◆ PROVIDED TEXT

┌──

Third World Happy is a 2010 Philippine drama film directed by EJ Salcedo and starring Sam Milby and Jodi Sta. Maria as former partners. The film debuted 11 November 2010 at the Cinema One Originals Digital Film Festival, and had theatrical release across the Philippines on May 25, 2011.

Plot
Wesley (Sam Milby) was a Fil-Am and a naturalized citizen when he left Philippines 12 years earlier.  In America, he aspired to become a painter, and revealed that his parents died before he left the country to finish his dreams, he became a Fulbright scholar to achieve it.  Years later, he received a phone call that his loved one died and he was required to visit the wake. There he met his ex-girlfriend (Jodi Sta. Maria), his friends, his aunt and his own older brother will be his guide to give him a shining light and give him the courage to look at the coffin and say his last goodbyes. It is revealed that his Kuya Danny was the dead one after all.

└──

◆ GIVEN INFORMATION
┌──

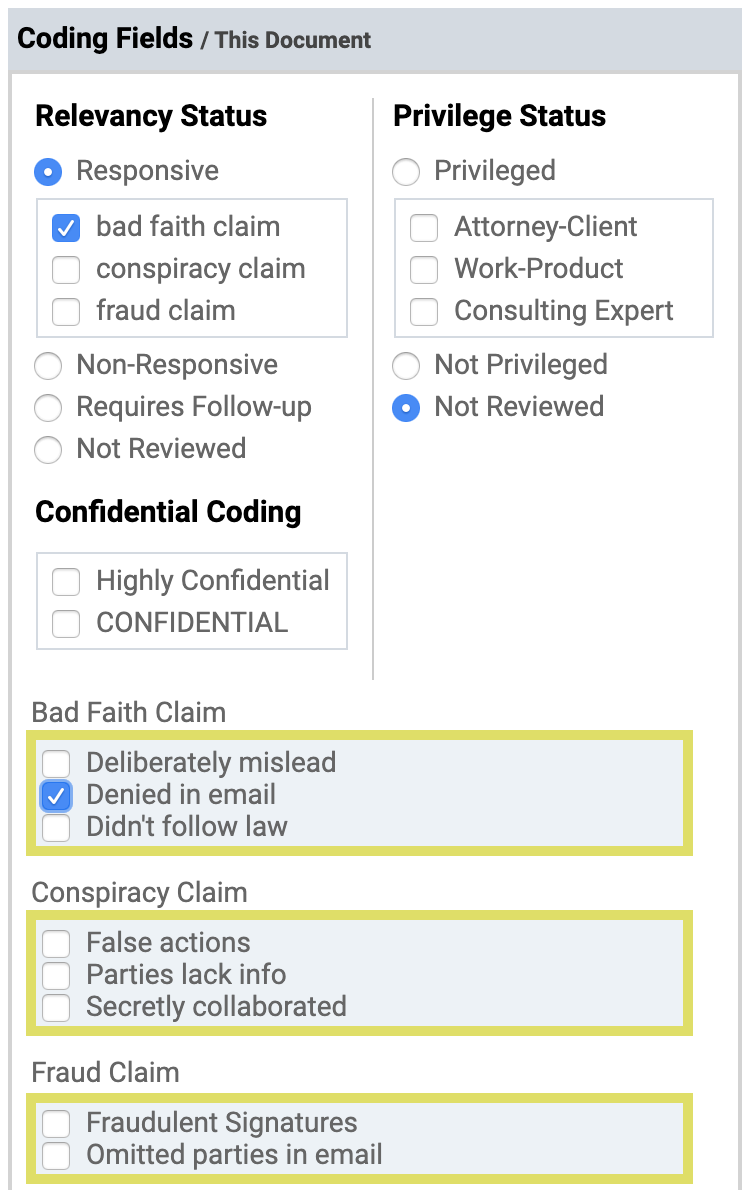Image resolution: width=750 pixels, height=1190 pixels.
Task: Select Not Reviewed under Relevancy Status
Action: pyautogui.click(x=48, y=450)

└──

◆ PROBLEM DETAILS
In two sentences, summarize the text about Third World Happy above.

◆ EXERCISE RESPONSE
Third World Happy is a 2010 Philippine drama film directed by EJ Salcedo, starring Sam Milby and Jodi Sta. Maria as former partners, which debuted on 11 November 2010 at the Cinema One Originals Digital Film Festival and opened in theaters across the Philippines on May 25, 2011. Its story follows Wesley, a Fil-Am aspiring painter who left the Philippines 12 years earlier, as he returns for a wake and meets his ex-girlfriend, friends and aunt, with the dead one revealed to be his Kuya Danny.